**Your assignment:** Collect from the data below each line with "click".
── Source records ──
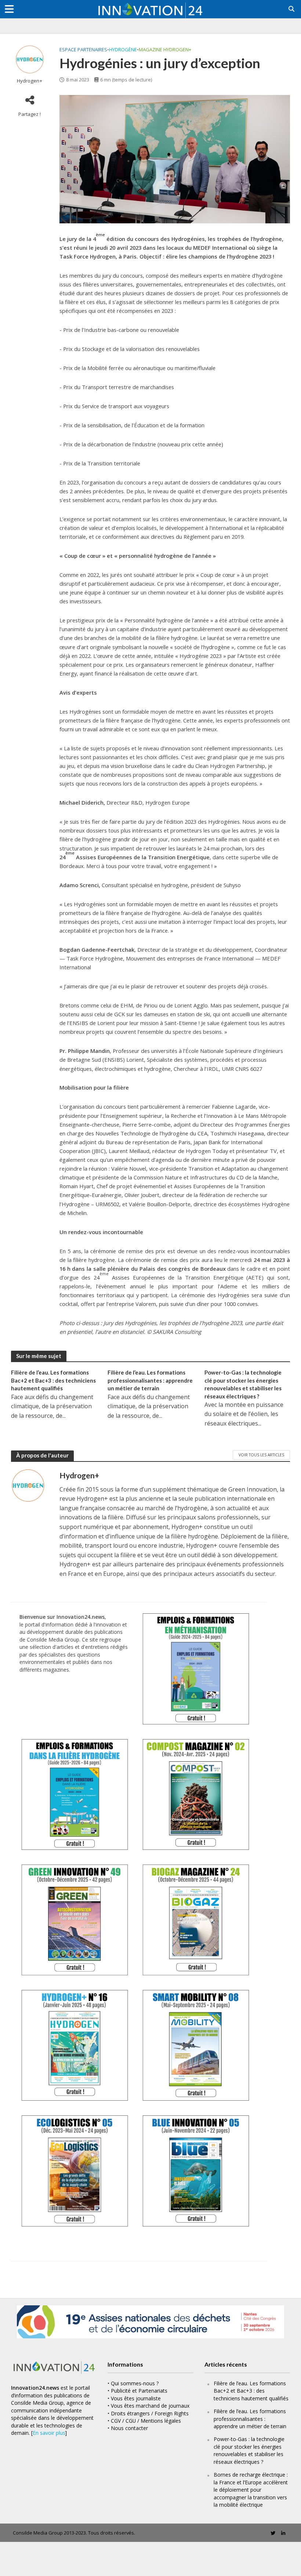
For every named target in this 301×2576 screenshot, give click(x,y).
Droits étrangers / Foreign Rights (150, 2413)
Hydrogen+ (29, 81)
───
── Source records ──
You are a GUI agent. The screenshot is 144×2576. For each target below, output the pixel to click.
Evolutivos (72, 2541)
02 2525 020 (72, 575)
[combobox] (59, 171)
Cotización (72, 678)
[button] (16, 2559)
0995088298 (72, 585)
───
**Result of the task:**
For every named target in this 301×2576 screenshot, give click(x,y).
You are a GUI agent. The screenshot is 144×2576. For each target below, output the pixel to click.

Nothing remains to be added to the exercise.